▸ WRITTEN EXERCISE
Print the entries from the line with "You are a computer-use" to the line with "pyautogui.click(x=48, y=209)", both included, as they stand.

▸ RECORDS SUPPLIED
::::::::::
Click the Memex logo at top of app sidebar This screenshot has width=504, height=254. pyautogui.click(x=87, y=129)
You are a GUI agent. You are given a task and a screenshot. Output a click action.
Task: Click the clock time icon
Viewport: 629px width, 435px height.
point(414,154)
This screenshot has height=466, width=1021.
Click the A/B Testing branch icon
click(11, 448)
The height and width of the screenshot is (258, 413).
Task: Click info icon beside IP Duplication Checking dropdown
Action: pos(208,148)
::::::::::
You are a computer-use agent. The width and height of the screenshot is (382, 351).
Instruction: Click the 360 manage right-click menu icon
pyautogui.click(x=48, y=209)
::::::::::
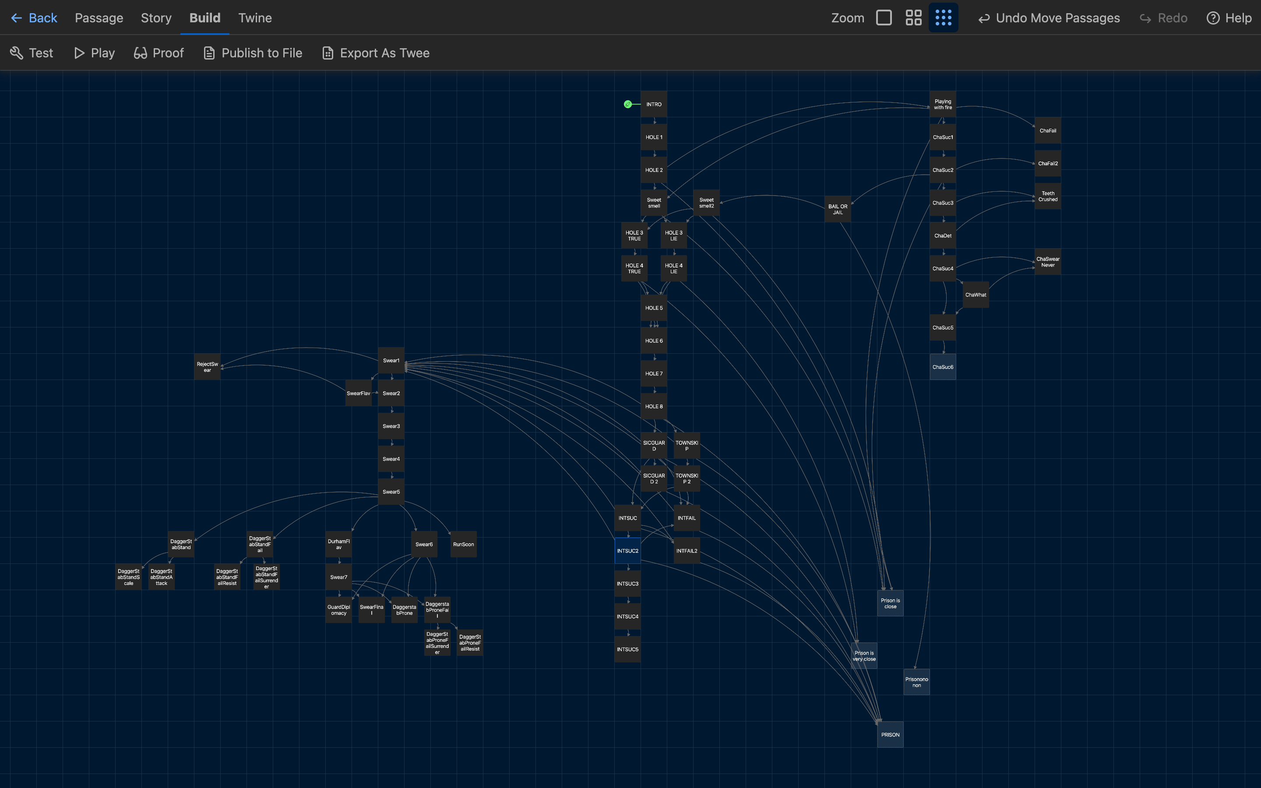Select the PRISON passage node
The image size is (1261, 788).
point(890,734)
::::::::::
▸ IN RESPONSE
You are a computer-use agent. The width and height of the screenshot is (382, 351).
Instruction: Click the 360 manage right-click menu icon
pyautogui.click(x=48, y=209)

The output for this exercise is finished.